The Obama Administration has been continuing most of the War on Terrorism policies of the Bush Administration, despite its rhetoric. Like the Bush Administration, the Obama Administration deserves credit for continuing to have kept the homeland of the United States from being attacked by terrorists on a scale like the September 11, 2001 Attacks, which the U.S. has now been successful in doing for eight years – a feat most would have thought impossible after September 11.
Alas, as I note in earlier posts, President Barak Obama has departed from some Bush Administration policies, which may increase U.S. vulnerability to attack.
Nevertheless, one critical Bush policy that Obama is following is the war in Afghanistan and Pakistan against the Taliban and other Islamist militants and terrorists, including al-Qaeda. The Taliban must not be allowed to return to power in Afghanistan, which would make that state a safe haven for terrorists like al-Qaeda again. It was al-Qaeda, which was openly harbored by the Taliban regime that controlled all but the northeastern part of Afghanistan, who committed the September 11 Attacks.
After overthrowing the Taliban in 2001, the U.S. has been successful in removing nearly all al-Qaeda from Afghanistan. However, al-Qaeda, like the Taliban, is able to hide across the mountainous Afghan border with Pakistan, whence it continues to operate. Although the Pakistanis have been fighting al-Qaeda and the Taliban, they lack the capabilities of American forces to be as effective. Afghanistan has thus become strategically important as a base against al-Qaeda and its Taliban allies in Pakistan, for it is from Afghanistan that the U.S. launches missiles from unmanned aerial drones against Islamist militant targets. The Obama Administration has continued this Bush Administration strategy vigorously. Preventing such militants from taking over Pakistan is strategically vital because that state possesses nuclear weapons.

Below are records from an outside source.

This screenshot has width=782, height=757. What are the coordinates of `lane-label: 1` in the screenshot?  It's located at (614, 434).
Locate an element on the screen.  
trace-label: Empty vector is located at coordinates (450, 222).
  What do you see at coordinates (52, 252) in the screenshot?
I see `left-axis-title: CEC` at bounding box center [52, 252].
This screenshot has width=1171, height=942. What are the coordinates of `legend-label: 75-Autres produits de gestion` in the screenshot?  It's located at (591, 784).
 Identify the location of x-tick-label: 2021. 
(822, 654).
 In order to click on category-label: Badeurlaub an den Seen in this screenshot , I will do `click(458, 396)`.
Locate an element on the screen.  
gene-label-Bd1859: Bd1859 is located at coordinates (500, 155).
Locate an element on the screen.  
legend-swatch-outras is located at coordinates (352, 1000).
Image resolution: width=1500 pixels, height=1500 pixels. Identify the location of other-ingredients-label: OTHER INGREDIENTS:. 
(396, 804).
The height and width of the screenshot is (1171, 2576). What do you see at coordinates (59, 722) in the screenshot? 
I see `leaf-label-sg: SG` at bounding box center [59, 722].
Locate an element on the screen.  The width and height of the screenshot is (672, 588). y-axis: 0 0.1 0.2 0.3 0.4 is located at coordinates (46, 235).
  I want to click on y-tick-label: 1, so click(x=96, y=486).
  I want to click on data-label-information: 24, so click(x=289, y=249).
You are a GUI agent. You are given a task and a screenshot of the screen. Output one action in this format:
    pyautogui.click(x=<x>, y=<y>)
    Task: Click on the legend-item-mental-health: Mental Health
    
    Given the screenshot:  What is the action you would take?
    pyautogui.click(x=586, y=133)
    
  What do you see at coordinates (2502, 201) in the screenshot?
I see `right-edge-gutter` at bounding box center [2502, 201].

Moreover, military victory against Islamists in any fight is the strategy the West must follow, as I note in my post, Obama’s Standard for Justification for War Troubling. As Islam rose in the 7th Century in large part through a series of military victories, it appeared as if God were favoring Muslims, as if to confirm the truth of Islam. It was not until centuries later that Christendom reached a turning point against Muslim conquests. By the 20th Century, it was clear that the West, led by the United States, was ascendant militarily. The spectacular success of the September 11 Attacks made it appear as if Osama bin Laden might be the new leader favored by God whom militant Muslims have been hoping would be powerful enough to unite them in order to defeat the West.
Defeating al-Qaeda in Afghanistan or Iraq or anywhere else, therefore, would prove that bin Laden is not favored by God, which would cause him to lose his appeal to militant Muslims, whereas a withdrawal of American troops from Afghanistan because of a few hundred fatalities would suggest that he is. Withdrawal of American troops from Afghanistan, which has become a popular idea, would lead to the collapse of the Afghan representative republic that is allied with NATO in the War on Terrorism, which would allow the return to power of the Taliban and turn Afghanistan into a safe haven for terrorists like al-Qaeda again. Furthermore, because the Afghan-Pakistani Theater of war is where bin Laden his likely hiding, a defeat by his Taliban allies of the greatest power on Earth would add to his prestige even more than a defeat of the U.S. elsewhere.
Moreover, such a major defeat for the U.S. would also suggest that a guerrilla strategy that focuses more on killing American troops in order to decrease popular support for the war than on gaining control militarily of territory would be successful, which would leave the U.S. vulnerable to defeat through guerrilla warfare by any other enemy. American enemies would be emboldened to fight the U.S. instead of deterred from doing so. I have warned of this danger in regard to Iraq in earlier posts, but it is even more of a danger in Afghanistan. Because it was the place from where the September 11 Attacks were plotted, Afghanistan was seen as more of a defensive war than Iraq. Therefore, popular support for the war in Afghanistan was always higher than for the Liberation of Iraq. Indeed, it was the withdrawals of U.S. troops from Vietnam, Lebanon and Somalia because of a loss of popular support – not because of military defeat – that emboldened bin Laden to attack the U.S. on September 11. He was especially encouraged by the U.S. withdrawal from Somalia because al-Qaeda had armed the Islamist militants that fought the Americans; they Somali militants were routed by the Americans but by killing just 19 of them, President Bill Clinton ordered U.S. troops to withdraw. As in Iraq, the U.S. must be willing to prove it has a tolerance for casualties high enough to defend itself sufficiently. In short, military victory leads to peace, while military defeat leads to war.
U.S. and NATO troops must continue to remain in the fight against Islamic militancy in Afghanistan. Only once enough Afghan troops are trained to defend their country, can the West declare victory and even begin to consider a withdrawal. The U.S. success in Iraq suggests that it can also succeed in Afghanistan, despite the particularly difficult challenges of that state. Let us continue to be grateful to our American troops and their allies in the Afghan-Pakistani Theater of the War on Terrorism for defending our liberty!